● **SEITENAUSZUG**:
━━━━━━━━━━
# Dialer ohne Kostenangabe? -> Routenplaner



## pmnicky (17 Januar 2005)

Ich hätte mal eine eher allgemeine Frage - müssen Dialer nicht seit neuestem die Kosten für die Einwahl vor der Bestätigung angeben?
Bin nämlich eben zufällig auf routenplaner.... gelandet (nachdem ich mich vertippt hatte und statt www.drweb.de  ......de eingegeben hatte).
Nachdem ich dann mal auf "Radarfallen" geklickt hatte, öffnete sich natürlich ein Dialer-Popup. Normalerweise hätte ich dieses schon längst weggeklickt, aber irgendwie viel mir auf, dass in diesem Popup (und auf der Seite selbst - mit Ausnahme der AGB) die Kosten für die Einwahl nicht angegeben werden.
Daher meine Frage - ist das legitim?

_urls  gelöscht , da kommerziell
http://forum.computerbetrug.de/rules.php#13
modaction _


----------



## User Nr 2528 (18 Januar 2005)

Nach dem ersten OK läd der Dialer runter. Bis dahin gibt es keine Info über die Kosten. Was danach folgt, kann ich nicht sagen weil Dialer bei mir nicht funktionieren. (Habs grad mal getestet und OK eingegeben)
Aber selbst wenn die Information "schon" nach dem zweiten OK folgt - der Dialer ja schon runtergeladen. Find ich auch etwas seltsam.


----------



## Captain Picard (18 Januar 2005)

Auf dem dritten Fenster steht der Preis, damit entspricht der Dialer den Vorgaben 
(leider) 
PS: Übrigens soweit ich mich erinnern kann auch einer,  der sich zur ...1243 abgesetzt hat


----------



## User Nr 2528 (18 Januar 2005)

ich schätze mal, daß das immer mehr tun werden. Denn denen bläst der Wind immer eisiger ins Gesicht. Da will man so viel abkassieren, wie möglich.

Was ich nicht verstanden habe: Nach dem ersten OK lädt der Dialer ja bereits runter. Wenn man vor dem dritten OK abbricht - wo bleibt der dann?


----------



## Captain Picard (18 Januar 2005)

als Datei auf der Platte und als Icon mit kryptischen Startparametern  auf dem Desktop , jederzeit 
startbereit frisches  Geld in die Kasse zu spülen....

cp


----------



## galdikas (18 Januar 2005)

pmnicky schrieb:
			
		

> Ich hätte mal eine eher allgemeine Frage - müssen Dialer nicht seit neuestem die Kosten für die Einwahl vor der Bestätigung angeben?
━━━━━━━━━━
● **DATENSATZAUSZUG**:

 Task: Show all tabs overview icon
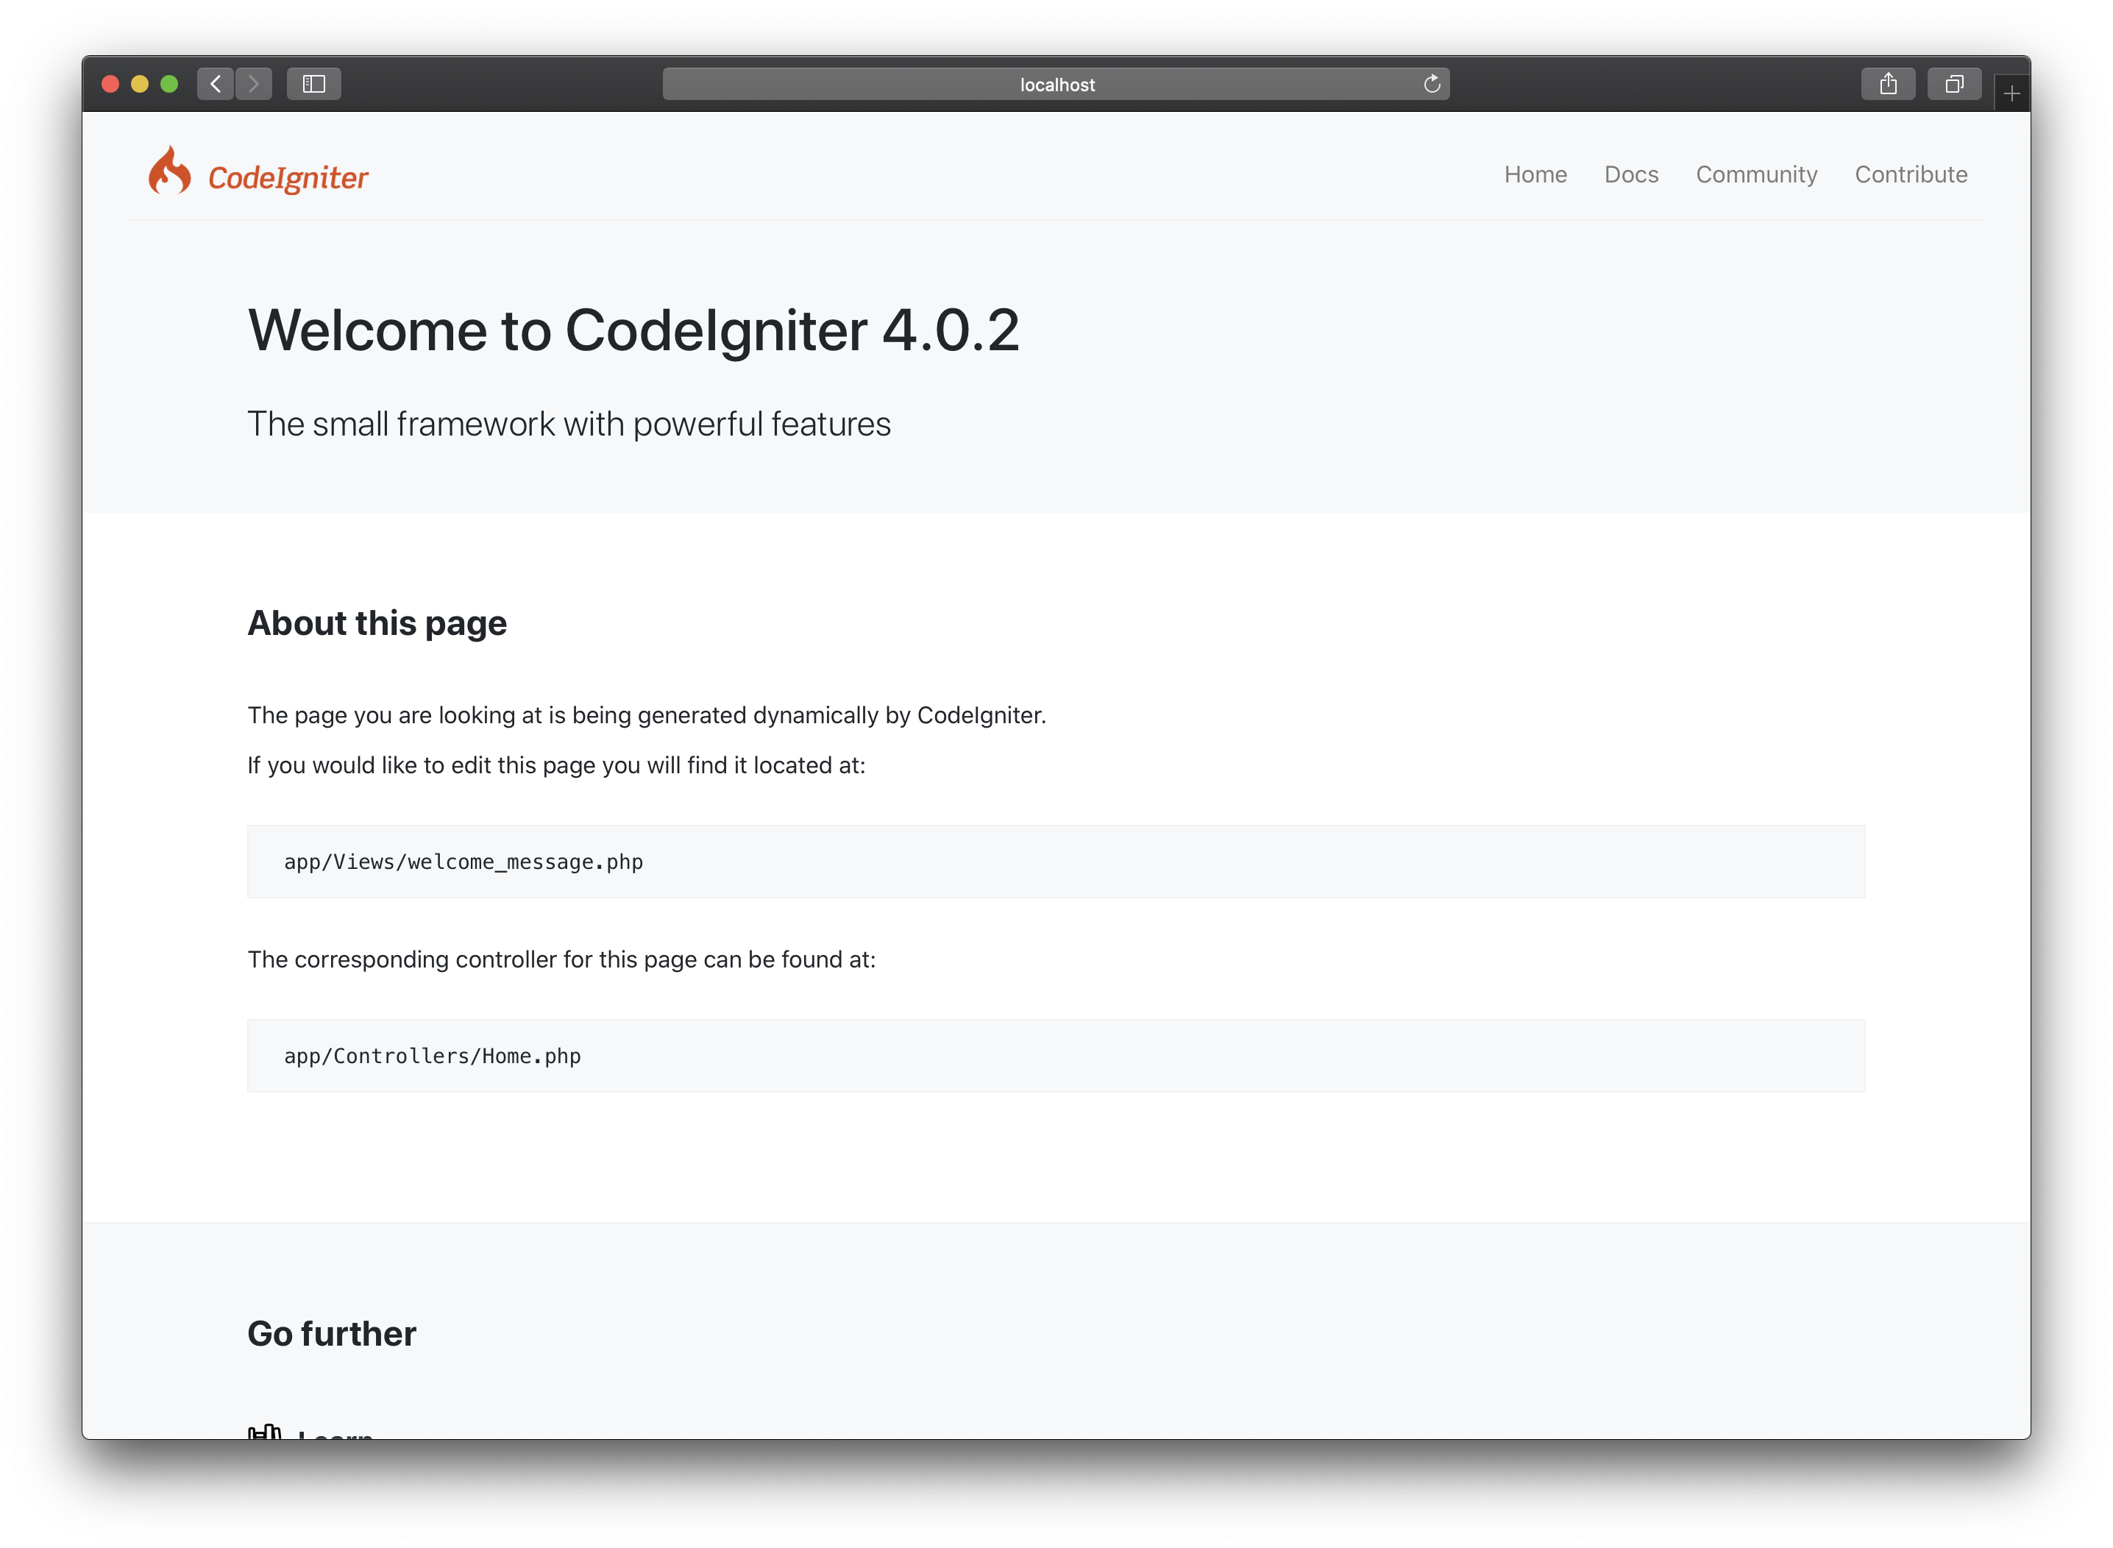tap(1954, 84)
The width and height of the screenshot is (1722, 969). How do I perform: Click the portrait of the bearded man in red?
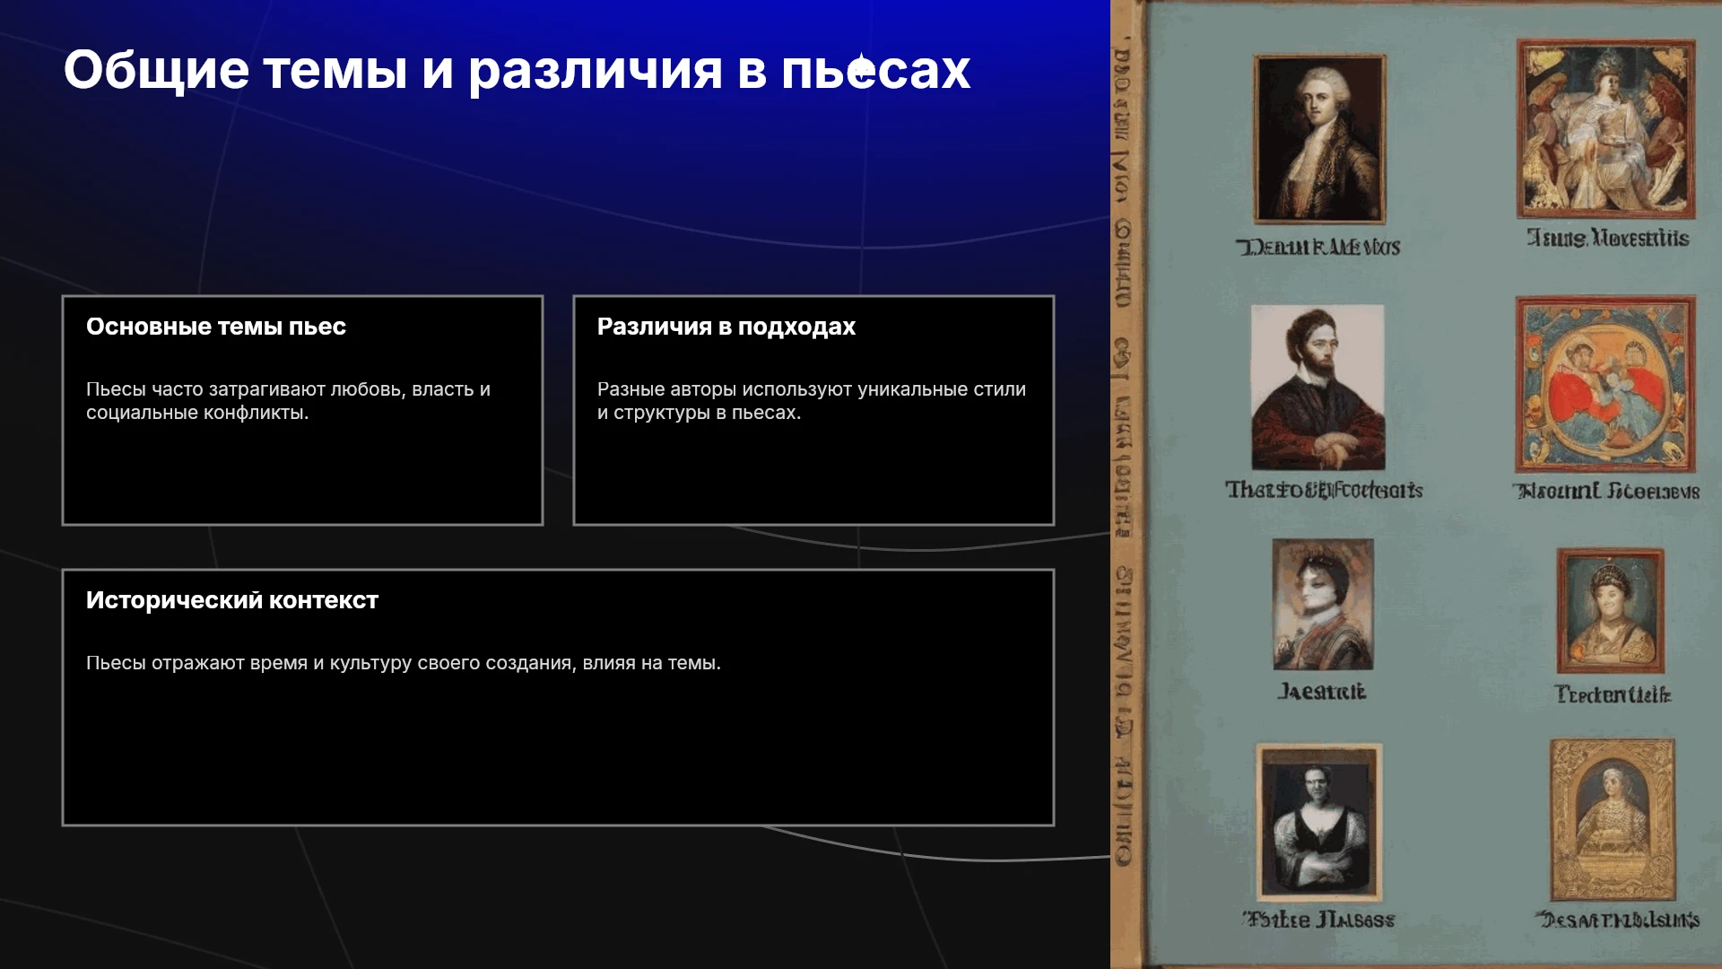[1318, 388]
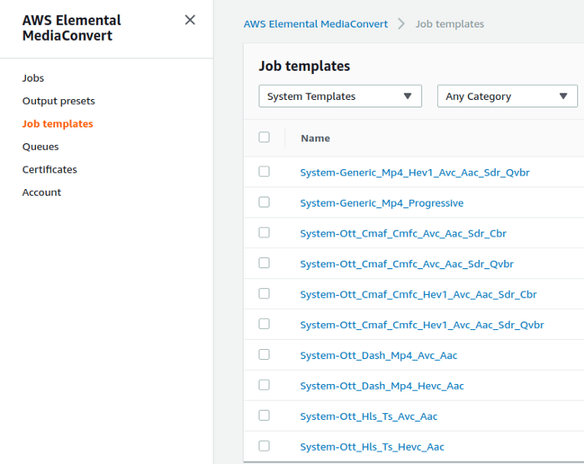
━━━━━━━━━━
● **DEINE AUFGABE**: Wie geht der Forumsthread über Dialer ohne Kostenangabe nach seinem letzten Satz weiter? Setze ihn an dieser Stelle fort.

● **LÖSUNG**:
1. Schon seit spätestens dem 1.1.2002 gelten bei Verträgen, bei denen _sich ein Unternehmer zum Zwecke des Abschlusses eines Vertrags über die Lieferung von Waren oder über die Erbringung von Dienstleistungen eines Tele- oder Mediendienstes (Vertrag im elektronischen Geschäftsverkehr) _ bedient, besondere Bestimmungen. So muß der Unternehmer * rechtzeitig vor Abgabe der Bestellung klar und verständlich Informationen mitteilen*

über die einzelnen technischen Schritte, die zu einem Vertragsschluss führen,

darüber, ob der Vertragstext nach dem Vertragsschluss von dem Unternehmer gespeichert wird und ob er dem Kunden zugänglich ist,

darüber, wie er mit den gemäß § 312e Abs. 1 Satz 1 Nr. 1 des Bürgerlichen Gesetzbuchs zur Verfügung gestellten technischen Mitteln Eingabefehler vor Abgabe der Bestellung erkennen und berichtigen kann,

Sofern mehrere (technische) Schritte zu einem (Dialer-)Vertragsschluß führen, so dürfte jedem klar sein, daß eine Information über diese zu einem Vertragsschluß führenden Schritte erst vor dem allerletzten Schritt (im  letzten Info-Fenster) niemals als *rechtzeitig* gelten kann.  Das bedeutet dann meiner Ansicht nach auch, daß eine Preisinformation erst im letzten Bestellfenster nicht als "rechtzeitig" durchgehen kann. Denn es würde keinen Sinn machen, daß einem Unternehmer einerseits eine "rechtzeitige" Information (d.h. schon vor(!) dem ersten Bezugsfenster(!)) vorgeschrieben ist, daß mittels dreier Schritte ein Dialervertrag geschlossen wird, es andererseits für die "Rechtzeitigkeit" der (gemäß Preisangabenverordnung) vorgeschriebenen Preisinformation aber genügen zu lassen, erst vor dem allerletzten Schritt Kostenhinweise mehr zu verschleiern als mitzuteilen.

Strengere Informationsvorschriften gelten dann, wenn die e-commerce-Verträge zudem noch zwischen Unternehmer und Verbraucher abgeschlossen werden. 

2. Schon seit spätestens dem 1.7.2000 gelten bei Verträgen zwischen Verbrauchern und Unternehmern, die _unter ausschließlicher Verwendung von Fernkommunikationsmitteln abgeschlossen werden,_ die Fernabsatz-Bestimmungen, wonach der Unternehmer rechtzeitig vor Vertragsschluß klar, verständlich (und unzweideutig(!) ) zu informieren hat unter anderem

- über den Preis,
- darüber, wann der Vertrag zustandekommt ( seit der Neufassung der Fernabsatz-Vorschriften am 1.1. 2002 braucht nur noch darüber informiert zu werden, wie der Vertrag zustandekommt.)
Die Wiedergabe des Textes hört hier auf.